It's 8 o'clock and I'm sitting here on my brand new (second-hand) couch. Josiah's lounging on the chaise next to me, furiously highlighting a book on some nonsense ... gender and modernity. Noah looks like one big lump at Josiah's feet; he's tangled up in his holey blankie.
Josiah and I are both in odd times of our lives right now. Things are busy, stressful, disappointing and, honestly, not right in some aspects. We both need to work through it until we can reach a point in life where we are happy -- not just OK.
A lot of times over the years (and especially this month) I've regarded Josiah and our commitment as the one "right" thing in my life (in addition to friends and family, of course).
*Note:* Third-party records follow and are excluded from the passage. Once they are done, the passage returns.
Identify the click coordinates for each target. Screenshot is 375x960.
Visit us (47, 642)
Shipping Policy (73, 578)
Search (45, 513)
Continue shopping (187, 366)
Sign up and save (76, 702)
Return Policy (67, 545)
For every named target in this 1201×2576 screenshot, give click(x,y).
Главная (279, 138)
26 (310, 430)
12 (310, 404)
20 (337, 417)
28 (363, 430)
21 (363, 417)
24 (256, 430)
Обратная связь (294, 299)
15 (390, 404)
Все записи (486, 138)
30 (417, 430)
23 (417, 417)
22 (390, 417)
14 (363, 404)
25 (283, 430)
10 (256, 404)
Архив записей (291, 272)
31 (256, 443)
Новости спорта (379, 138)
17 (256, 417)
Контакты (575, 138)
He has been the constant good force over the past five years -- the consistently encouraging presence through the strenuous classes, the late nights in the newsroom, the crappy jobs, the identity crises and the losses.
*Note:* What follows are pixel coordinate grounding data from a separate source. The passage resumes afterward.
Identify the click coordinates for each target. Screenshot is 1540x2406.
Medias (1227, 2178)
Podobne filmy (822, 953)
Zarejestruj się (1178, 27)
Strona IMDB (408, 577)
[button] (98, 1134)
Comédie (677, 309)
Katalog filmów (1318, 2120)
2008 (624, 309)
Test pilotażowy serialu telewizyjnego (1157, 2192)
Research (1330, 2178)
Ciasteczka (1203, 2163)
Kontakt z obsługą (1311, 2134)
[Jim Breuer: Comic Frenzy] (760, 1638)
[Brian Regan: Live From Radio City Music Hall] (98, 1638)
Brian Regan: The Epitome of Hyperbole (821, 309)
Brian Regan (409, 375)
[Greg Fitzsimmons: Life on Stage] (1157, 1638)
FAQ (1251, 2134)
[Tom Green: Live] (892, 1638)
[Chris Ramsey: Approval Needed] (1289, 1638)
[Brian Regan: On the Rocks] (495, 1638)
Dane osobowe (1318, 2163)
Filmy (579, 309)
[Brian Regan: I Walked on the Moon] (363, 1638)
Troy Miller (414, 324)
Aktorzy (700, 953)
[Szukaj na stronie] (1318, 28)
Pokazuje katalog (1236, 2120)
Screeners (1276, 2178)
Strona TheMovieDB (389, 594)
I haven't blogged in the past week or two because, honestly, I haven't done much. I've been addressing a lot of personal issues that have put wedding planning on the backburner. I'm trying to be proactive and positive, but it's hard to when the future is so uncertain.
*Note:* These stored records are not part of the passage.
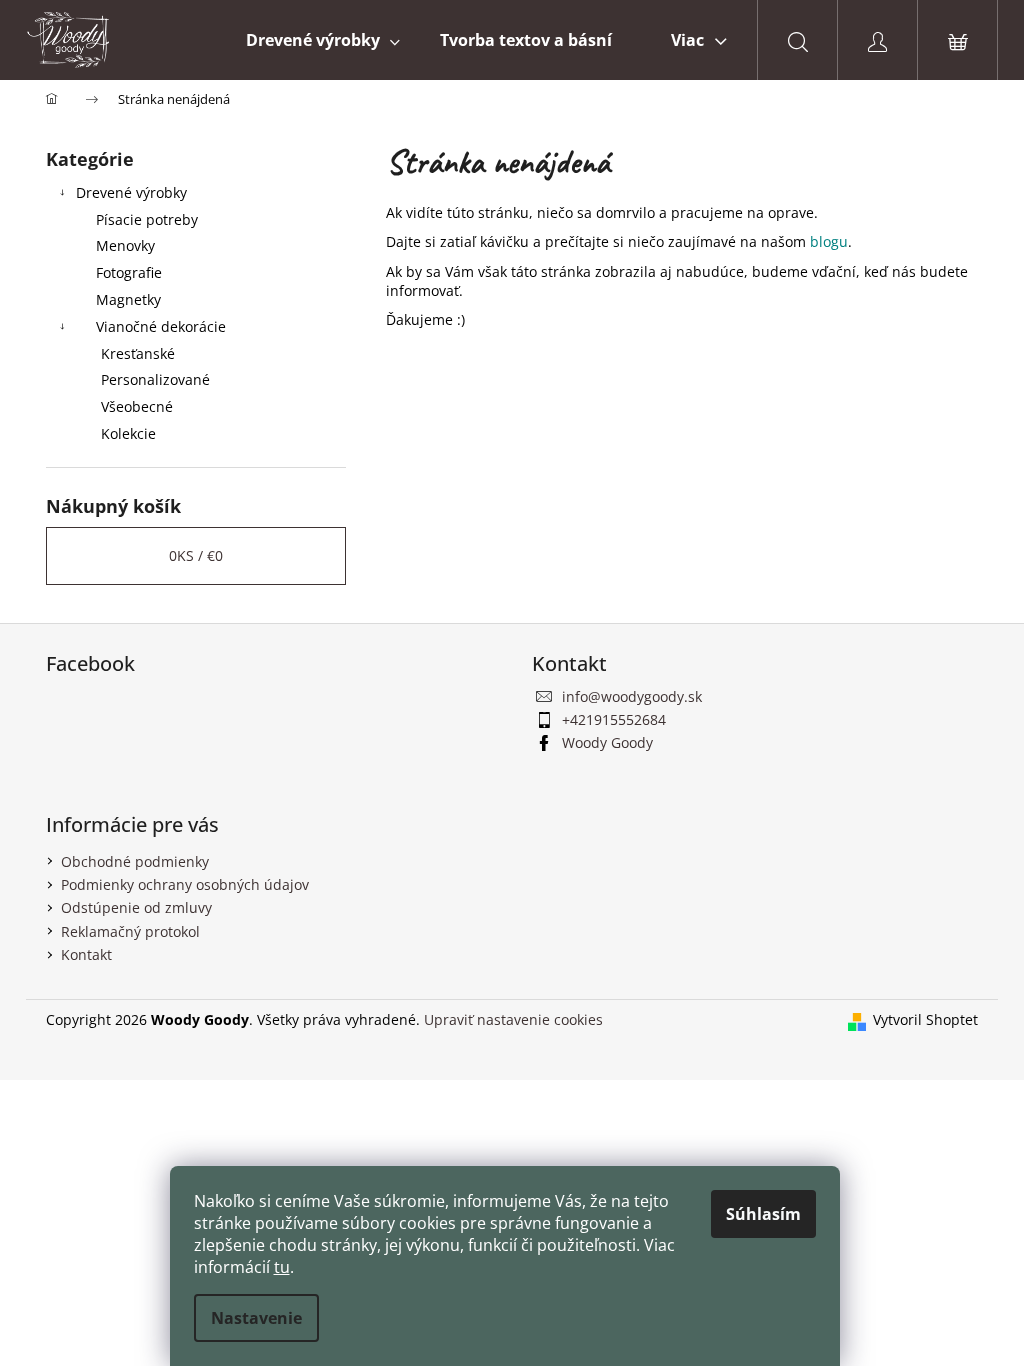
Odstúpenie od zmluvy (136, 907)
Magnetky (128, 299)
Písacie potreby (147, 219)
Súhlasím (763, 1214)
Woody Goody (607, 742)
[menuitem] (323, 40)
But once again, I have to remember what is certain: Josiah and I are getting freaking married. And all of my best friends will be there. Why shouldn't I be excited? We are going to be throwing a party (for ourselves, but still) and it will be kickass.
Sometimes I have to remind myself what this wedding is about. My mom has brought this up a lot. It's about Josiah and I. It's about our love. It's about our marriage. Of course, it's also about all of the people who have brought us together, encouraged us, supported our decision.
So, here's the hoping that the coming blog entries will bear good news and fruitful inspiration. I need it. Both in life and in wedding.
P.S. - Thanks to Amanda, Erica and Todd for being especially great friends during this ever-changing time.